§ Problem details: Search the material below for the string "arrow". Return every line that holds it.

──────────────────────────────

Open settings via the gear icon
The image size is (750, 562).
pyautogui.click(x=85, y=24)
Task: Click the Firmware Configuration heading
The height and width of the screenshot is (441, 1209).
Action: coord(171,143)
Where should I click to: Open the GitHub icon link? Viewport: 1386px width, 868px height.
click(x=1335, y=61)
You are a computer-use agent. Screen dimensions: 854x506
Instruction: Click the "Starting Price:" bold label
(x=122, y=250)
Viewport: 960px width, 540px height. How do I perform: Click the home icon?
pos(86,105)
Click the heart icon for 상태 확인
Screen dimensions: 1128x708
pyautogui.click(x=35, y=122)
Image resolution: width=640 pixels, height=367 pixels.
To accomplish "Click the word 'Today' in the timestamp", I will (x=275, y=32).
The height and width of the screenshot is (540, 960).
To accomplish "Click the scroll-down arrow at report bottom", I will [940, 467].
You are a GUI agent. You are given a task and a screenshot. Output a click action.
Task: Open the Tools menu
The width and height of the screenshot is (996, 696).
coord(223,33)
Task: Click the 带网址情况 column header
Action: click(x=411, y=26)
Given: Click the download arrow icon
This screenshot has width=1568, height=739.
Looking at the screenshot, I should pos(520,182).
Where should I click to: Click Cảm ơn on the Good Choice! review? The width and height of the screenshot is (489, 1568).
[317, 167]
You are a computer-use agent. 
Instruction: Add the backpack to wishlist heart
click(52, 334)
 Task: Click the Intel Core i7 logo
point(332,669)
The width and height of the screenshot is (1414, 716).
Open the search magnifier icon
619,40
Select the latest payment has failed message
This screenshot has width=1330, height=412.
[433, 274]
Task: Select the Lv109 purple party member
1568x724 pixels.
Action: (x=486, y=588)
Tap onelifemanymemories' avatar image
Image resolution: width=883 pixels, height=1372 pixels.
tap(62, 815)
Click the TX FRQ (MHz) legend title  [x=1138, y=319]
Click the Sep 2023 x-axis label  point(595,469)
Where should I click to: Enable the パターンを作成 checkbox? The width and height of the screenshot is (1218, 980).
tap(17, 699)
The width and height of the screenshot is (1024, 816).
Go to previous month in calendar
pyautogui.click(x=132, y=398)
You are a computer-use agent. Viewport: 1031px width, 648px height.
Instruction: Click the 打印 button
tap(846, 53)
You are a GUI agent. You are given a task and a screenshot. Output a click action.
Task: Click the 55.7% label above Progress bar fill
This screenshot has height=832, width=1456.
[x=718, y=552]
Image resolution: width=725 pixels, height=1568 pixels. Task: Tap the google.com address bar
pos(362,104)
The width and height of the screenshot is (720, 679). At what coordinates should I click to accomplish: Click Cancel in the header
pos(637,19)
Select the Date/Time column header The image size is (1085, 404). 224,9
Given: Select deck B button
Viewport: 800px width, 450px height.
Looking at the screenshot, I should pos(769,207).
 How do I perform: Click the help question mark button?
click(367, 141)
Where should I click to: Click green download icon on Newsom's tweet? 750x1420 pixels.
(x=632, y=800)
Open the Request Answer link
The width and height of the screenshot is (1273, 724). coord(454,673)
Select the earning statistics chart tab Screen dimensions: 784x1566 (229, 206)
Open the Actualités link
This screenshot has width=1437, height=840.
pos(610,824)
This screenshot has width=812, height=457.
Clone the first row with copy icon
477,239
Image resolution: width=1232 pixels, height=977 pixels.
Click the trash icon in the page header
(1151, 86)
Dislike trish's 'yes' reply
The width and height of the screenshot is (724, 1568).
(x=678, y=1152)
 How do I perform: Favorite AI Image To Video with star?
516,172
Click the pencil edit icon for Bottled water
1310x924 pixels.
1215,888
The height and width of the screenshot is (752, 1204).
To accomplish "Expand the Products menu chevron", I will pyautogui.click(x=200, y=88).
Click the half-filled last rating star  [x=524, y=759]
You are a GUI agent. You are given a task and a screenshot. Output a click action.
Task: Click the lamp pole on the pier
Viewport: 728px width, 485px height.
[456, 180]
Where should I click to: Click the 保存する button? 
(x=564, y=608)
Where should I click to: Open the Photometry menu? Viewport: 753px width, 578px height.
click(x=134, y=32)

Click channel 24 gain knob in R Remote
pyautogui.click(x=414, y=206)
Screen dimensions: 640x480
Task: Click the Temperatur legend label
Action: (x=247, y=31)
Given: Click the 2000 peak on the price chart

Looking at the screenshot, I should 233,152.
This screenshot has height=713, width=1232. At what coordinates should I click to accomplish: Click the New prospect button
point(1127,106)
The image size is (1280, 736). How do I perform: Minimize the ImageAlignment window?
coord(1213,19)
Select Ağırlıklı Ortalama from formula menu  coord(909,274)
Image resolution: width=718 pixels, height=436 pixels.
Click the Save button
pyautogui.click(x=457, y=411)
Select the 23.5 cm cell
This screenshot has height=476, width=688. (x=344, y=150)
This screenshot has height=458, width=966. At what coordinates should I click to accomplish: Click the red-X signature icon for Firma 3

──────────────────────────────

§ Answer to the problem:
To accomplish "Click the scroll-down arrow at report bottom", I will [940, 467].
Given: Click the download arrow icon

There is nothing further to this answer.